WHAT IS BEING ASKED: Output the rows from the line containing "999x524 pixels. At" through the line containing "click(547, 569)", both lines included, exactly as they appear. Leave out the pictures.

[Word and element pointing entries]
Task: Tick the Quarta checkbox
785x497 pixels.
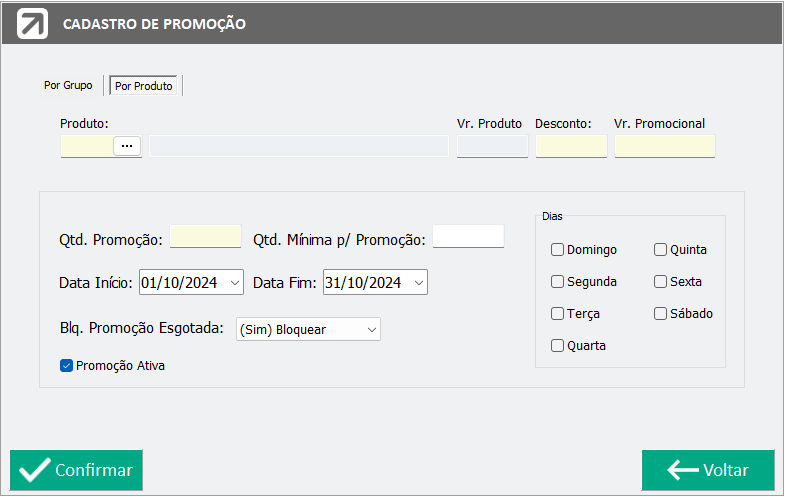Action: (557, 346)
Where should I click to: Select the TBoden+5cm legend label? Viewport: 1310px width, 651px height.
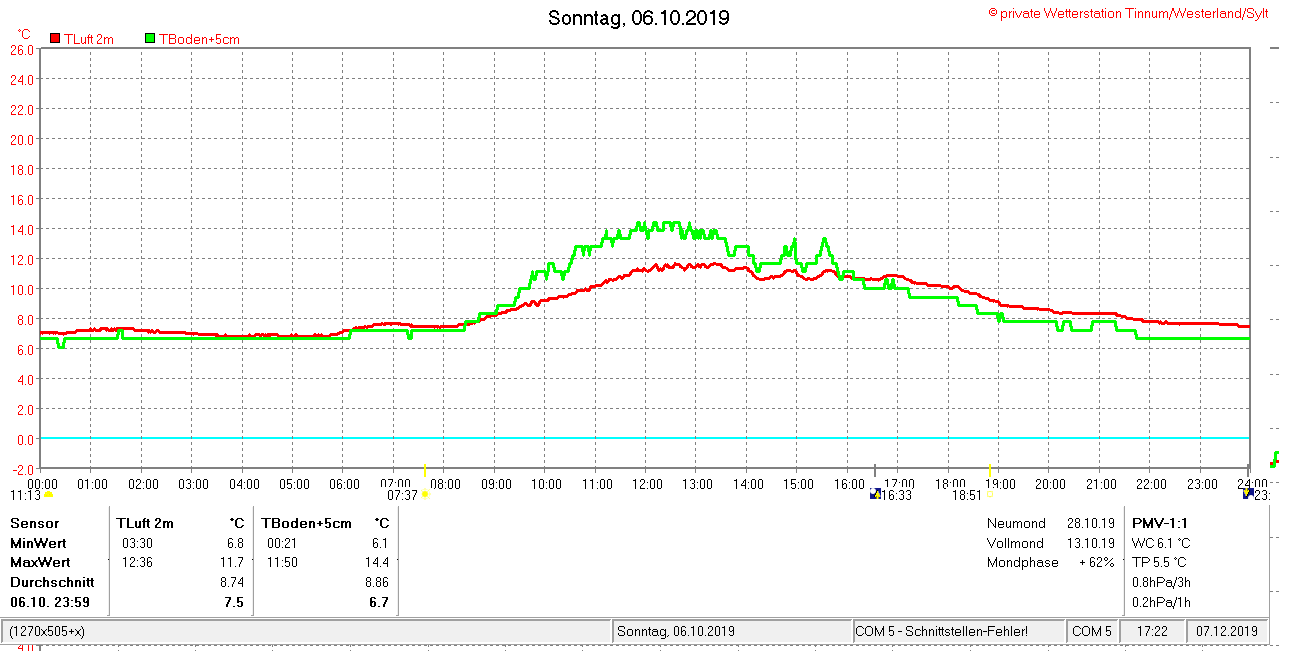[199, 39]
* * *
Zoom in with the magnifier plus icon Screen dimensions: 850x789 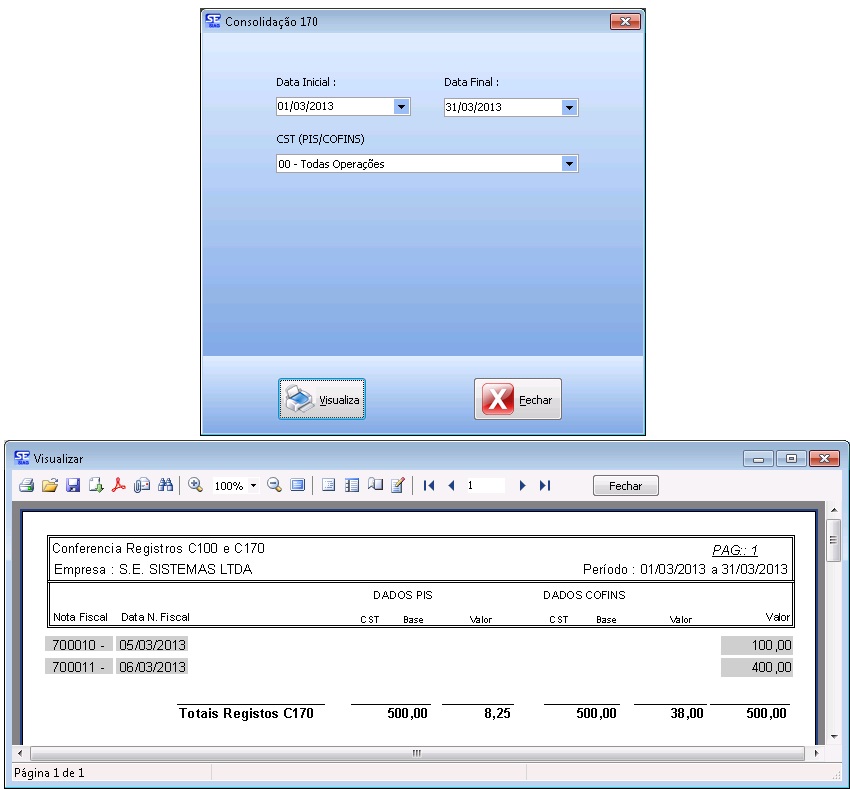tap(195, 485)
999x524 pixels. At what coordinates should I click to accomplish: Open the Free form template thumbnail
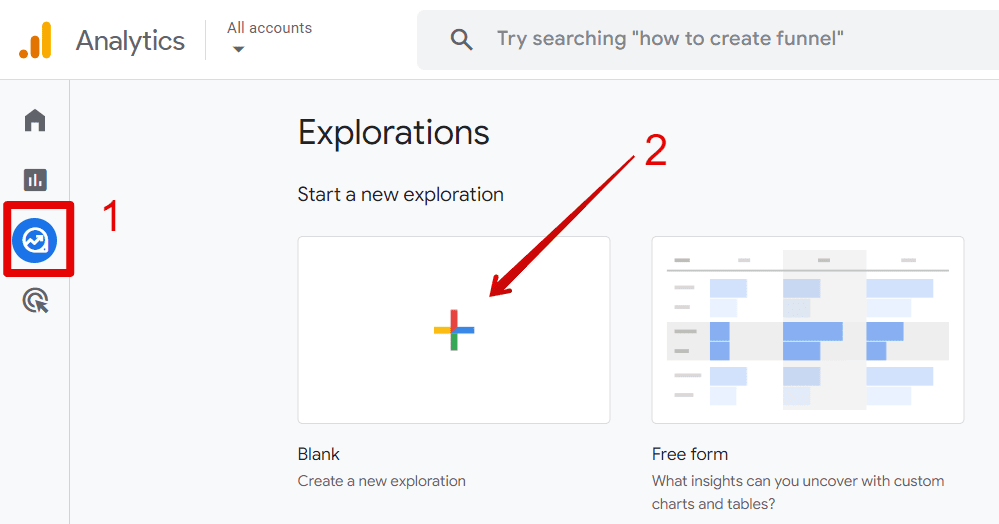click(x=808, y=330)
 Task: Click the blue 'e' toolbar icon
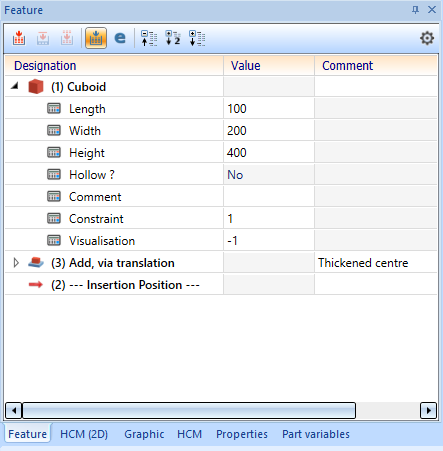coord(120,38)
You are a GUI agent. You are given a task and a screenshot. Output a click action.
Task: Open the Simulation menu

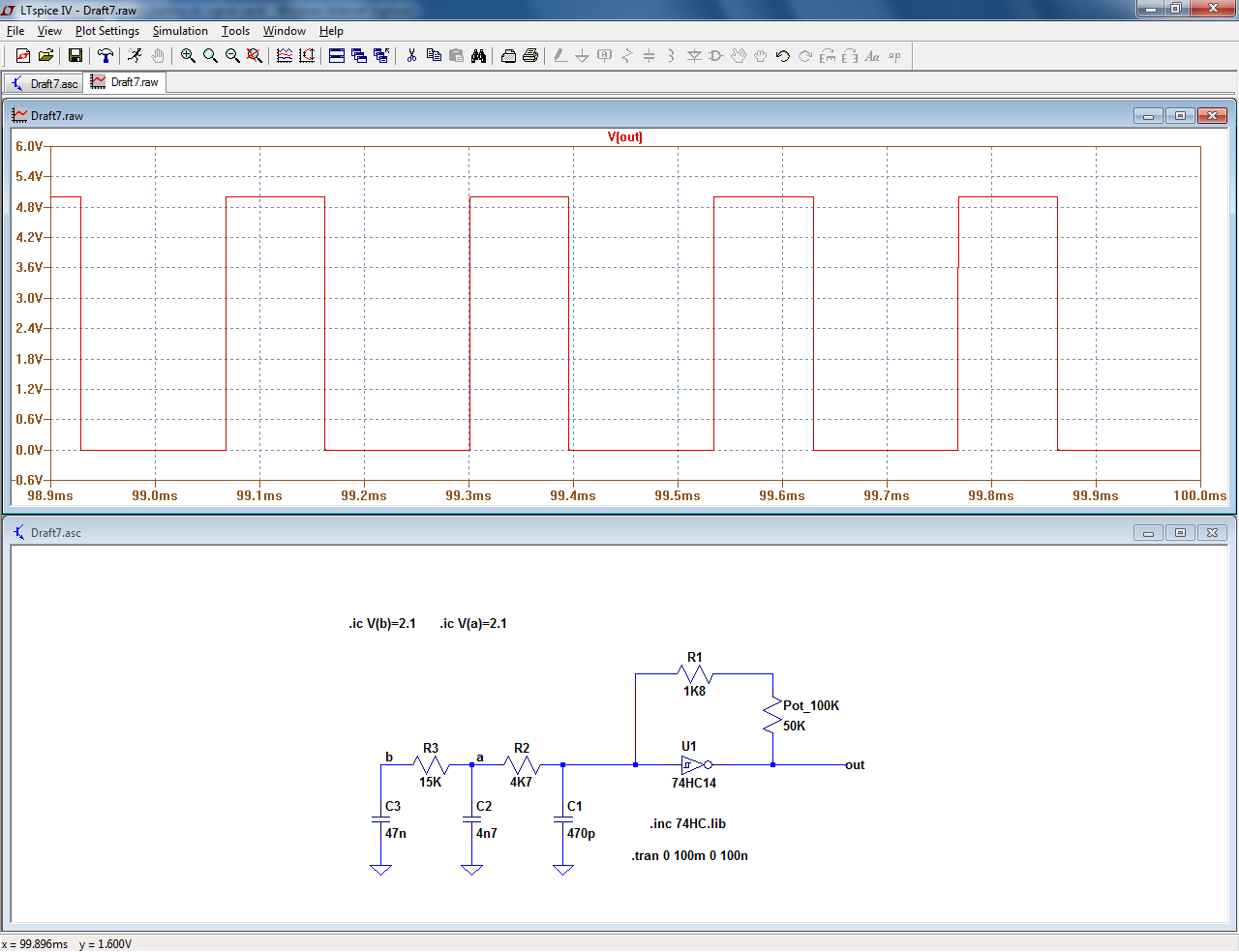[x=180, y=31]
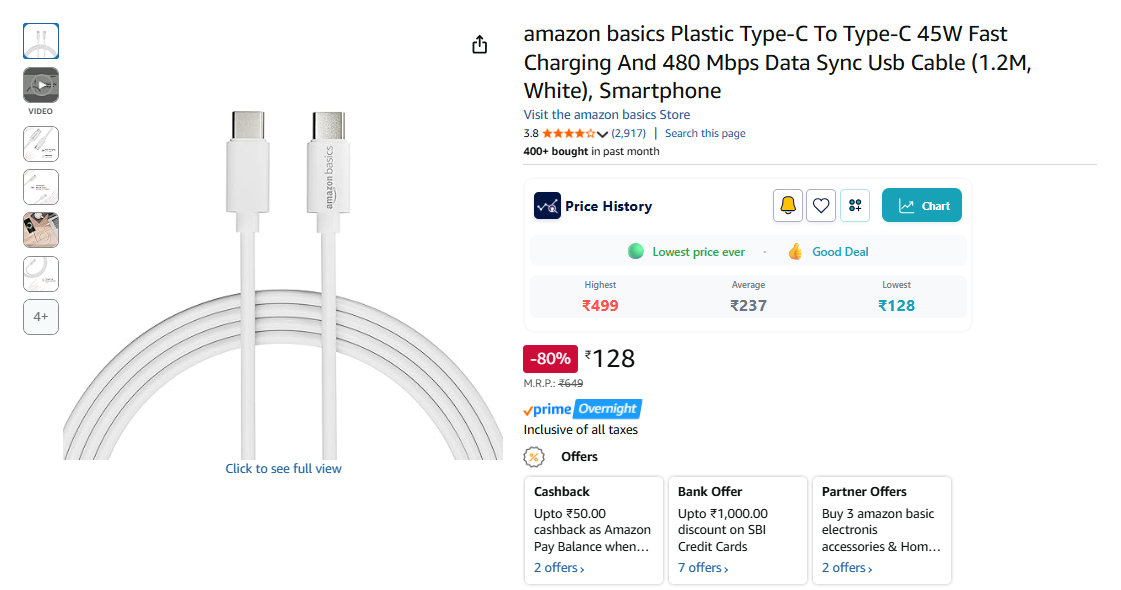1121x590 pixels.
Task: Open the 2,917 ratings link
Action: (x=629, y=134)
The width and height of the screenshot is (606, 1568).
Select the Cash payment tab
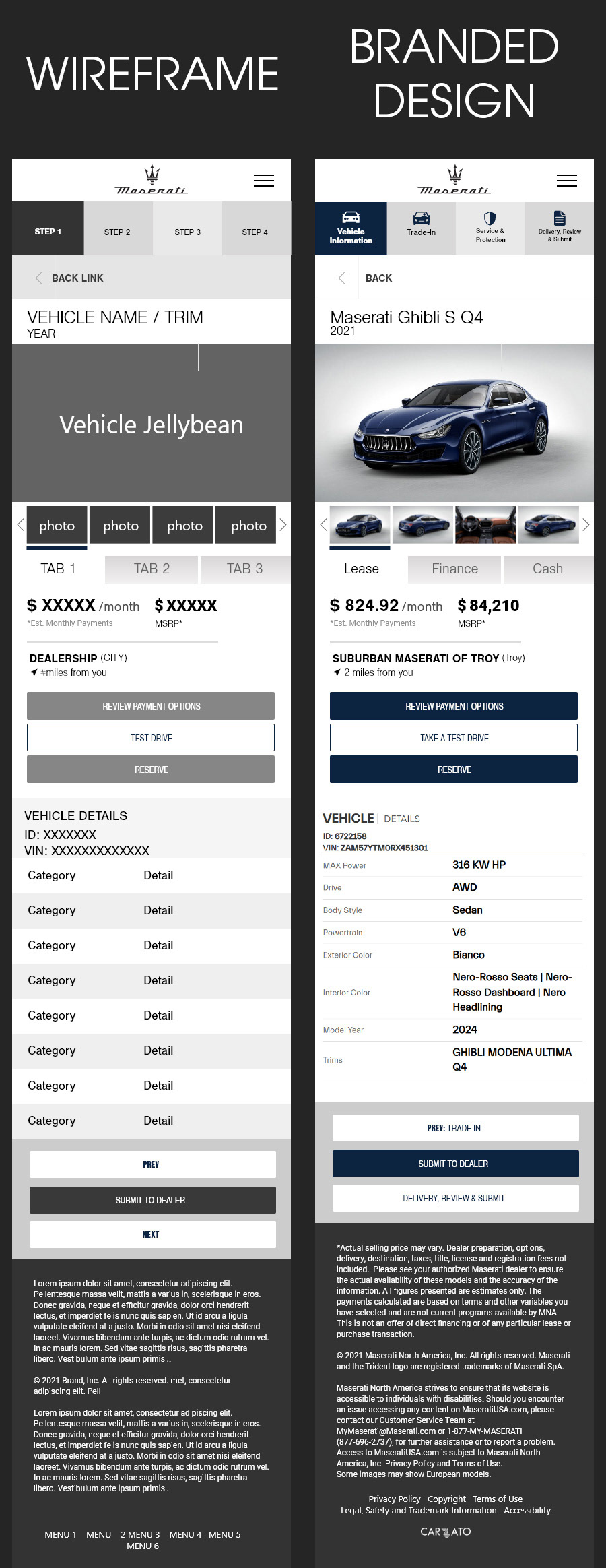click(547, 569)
* * *
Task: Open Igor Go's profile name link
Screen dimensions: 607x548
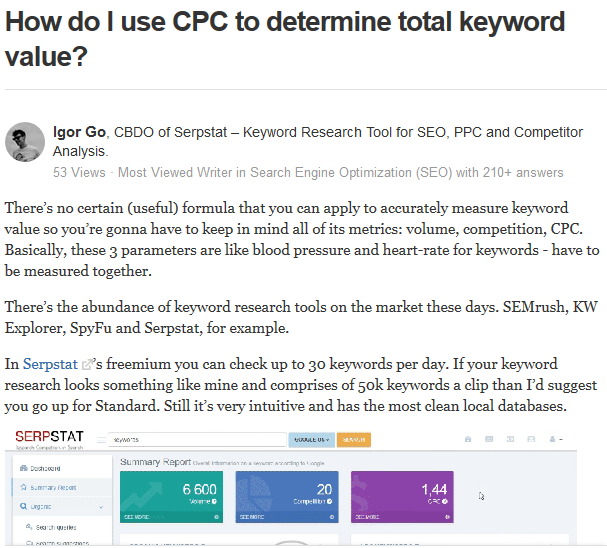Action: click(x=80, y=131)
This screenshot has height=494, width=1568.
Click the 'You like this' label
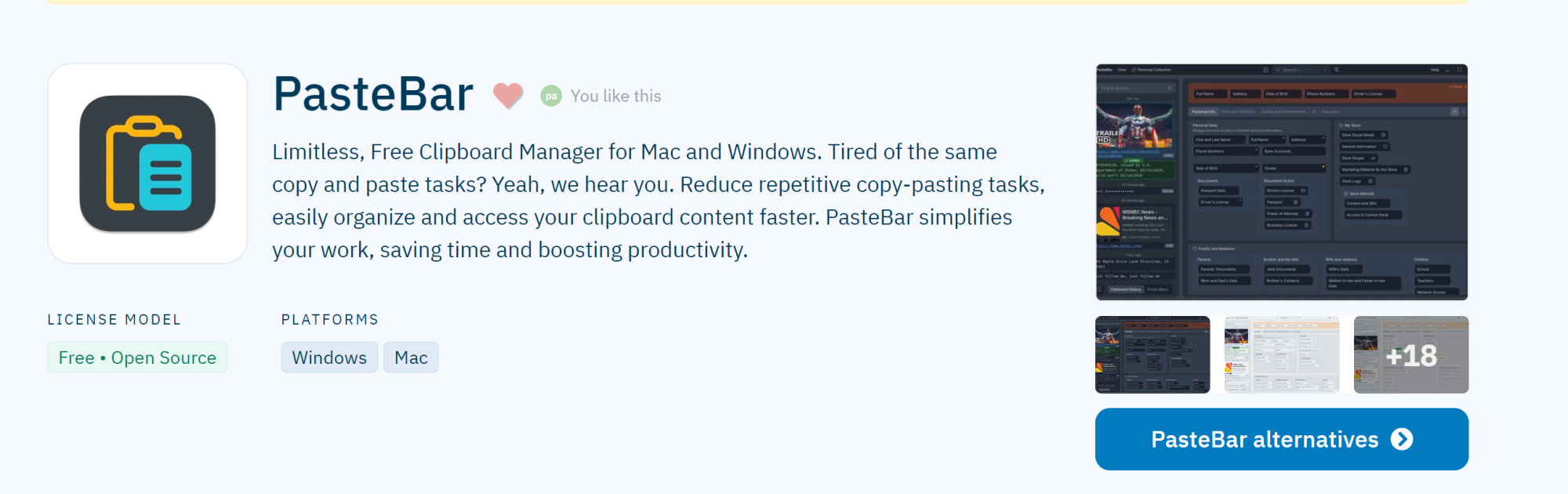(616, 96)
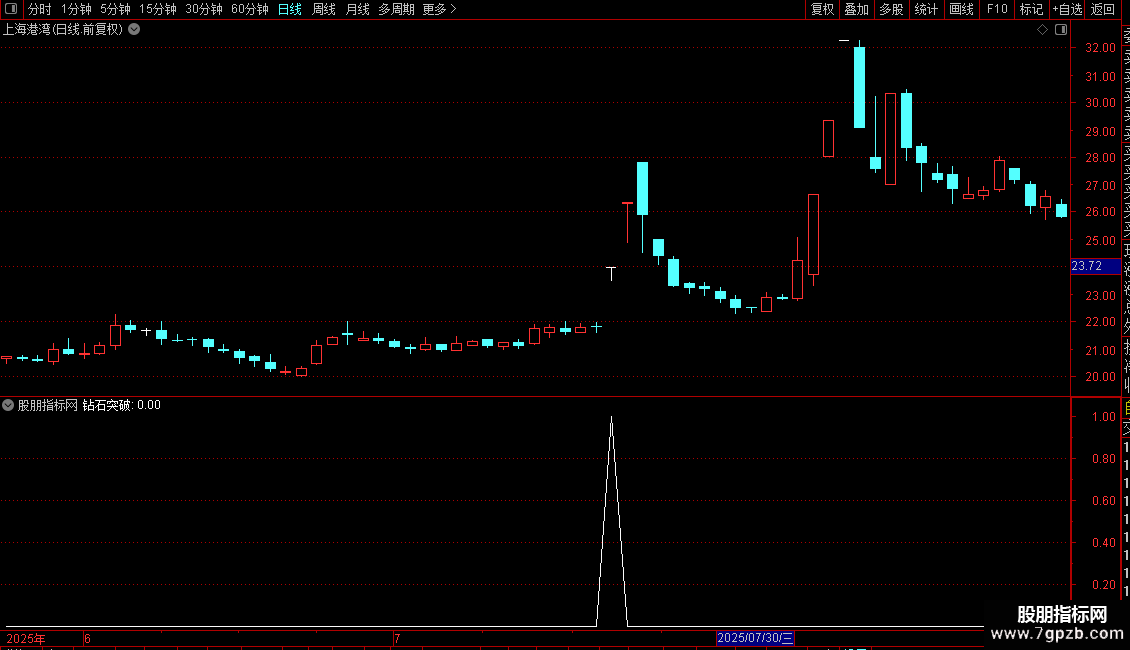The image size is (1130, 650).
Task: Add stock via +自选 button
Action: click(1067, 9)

ANSWER TO THE PROBLEM:
999x524 pixels. At what coordinates should I click to accomplish: Open the Free form template thumbnail
click(x=808, y=330)
 Task: Click the blue 'e' toolbar icon
coord(120,38)
You are a GUI agent. You are given a task and a screenshot. Output a click action.
Task: Open the Simulation menu

[x=180, y=31]
1121x590 pixels.
Task: Open the 2,917 ratings link
Action: (x=629, y=134)
The width and height of the screenshot is (606, 1568).
Select the Cash payment tab
click(547, 569)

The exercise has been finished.